植物抗氧化酶系统影响植株主要和次生代谢产物的积累[16]。在镉胁迫处理下，3种主要的抗氧化酶指标均表现出显著变化，说明延胡索的次生代谢系统受到镉胁迫的严重破坏。随着镉胁迫浓度的增加，CAT和SOD的活性变化较小，说明CAT和SOD活性对镉浓度不敏感。而低浓度镉处理组的POD活性上升最为显著，达到2 954.8 U·g-1(对照组POD活性为535.7 U·g-1)，但随着镉浓度的上升，POD活性逐渐下降，说明高浓度镉破坏了POD酶分解毒素的系统。镉胁迫处理极大地削弱了抗氧化酶系统对氧自由基的清除能力，导致膜脂过氧化，进而产出过量的MDA，损害膜功能，对细胞有极大的毒害作用。
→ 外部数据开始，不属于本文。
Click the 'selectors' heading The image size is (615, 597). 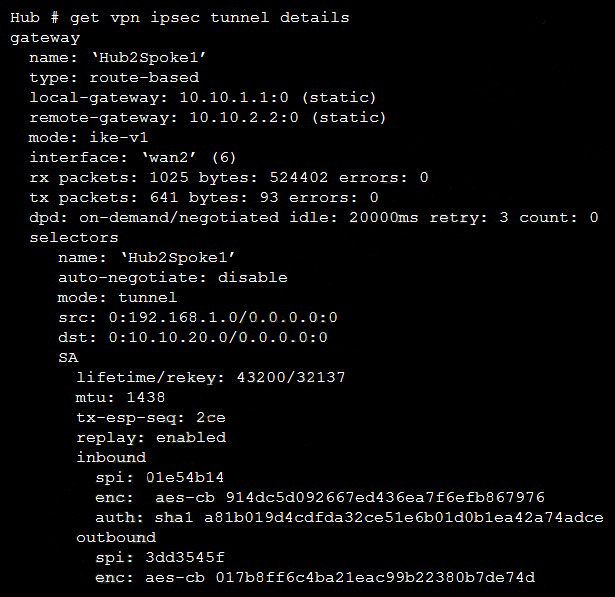[x=74, y=237]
测定了原阿片碱、小蘖碱、延胡索乙素和脱氢紫堇碱4种延胡索重要的生物碱在镉胁迫下的变化情况，评价重金属镉污染对延胡索品质的影响。原阿片碱在镉胁迫下含量下降，但不同浓度的镉处理对原阿片碱的含量影响不大，说明原阿片碱的生物合成对镉污染的程度不敏感。其中，小蘖碱含量受到镉胁迫的影响最大，从对照组的54.3 μg·g-1降至300 μmol·L-1镉处理下的18.4 μg·g-1，降幅接近70%。结果表明，镉胁迫会影响延胡索主要活性物质的含量，进而影响延胡索药材的品质。

本研究表明，重金属镉处理破坏了延胡索的抗氧化酶系统，影响延胡索次生代谢的进行。原阿片碱、小蘖碱、延胡索乙素和脱氢紫堇碱4种不同生物碱在镉胁迫下含量均显著下降，说明镉胁迫降低了延胡索的质量，对延胡索的品质造成严重损害，延胡索大规模栽培应选择在无镉污染的土壤中进行。